Records for this exercise:

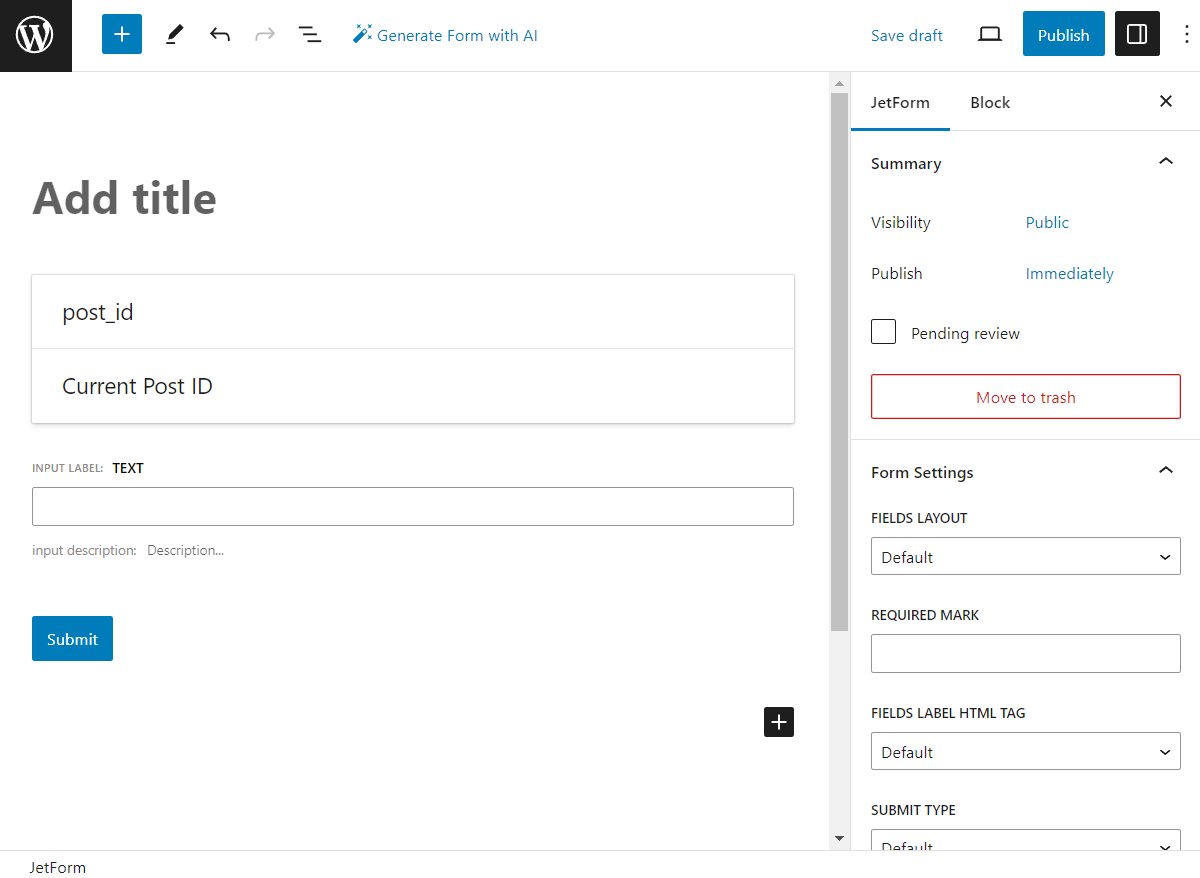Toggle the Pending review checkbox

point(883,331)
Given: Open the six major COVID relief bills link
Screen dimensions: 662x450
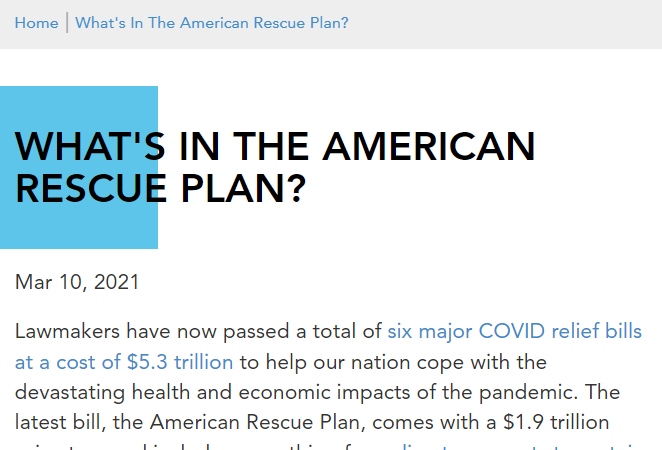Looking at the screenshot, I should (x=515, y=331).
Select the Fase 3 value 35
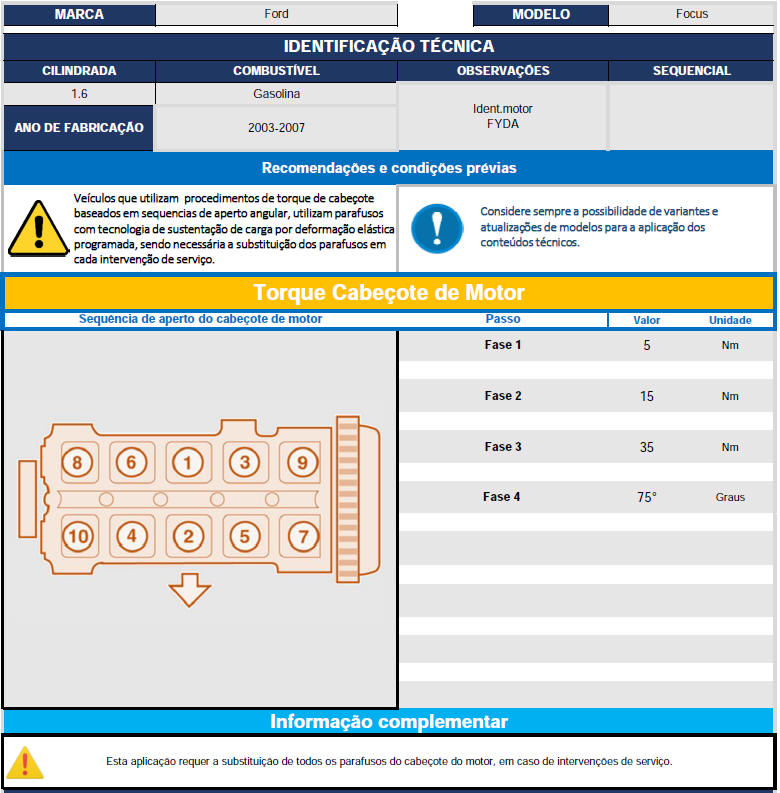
* * *
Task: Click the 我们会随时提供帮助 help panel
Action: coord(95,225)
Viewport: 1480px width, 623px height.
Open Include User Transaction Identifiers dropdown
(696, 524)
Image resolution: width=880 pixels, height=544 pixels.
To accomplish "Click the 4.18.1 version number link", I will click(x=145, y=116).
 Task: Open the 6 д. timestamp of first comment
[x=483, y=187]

Work to complete:
From the records above, write out exactly the lines that begin at the line with "Given: Open the" and end at the line with "Select the Fase 3 value 35". Pictures must not appear in the output.

Finished exercise:
Given: Open the six major COVID relief bills link
Screen dimensions: 662x450
Looking at the screenshot, I should (x=515, y=331).
Select the Fase 3 value 35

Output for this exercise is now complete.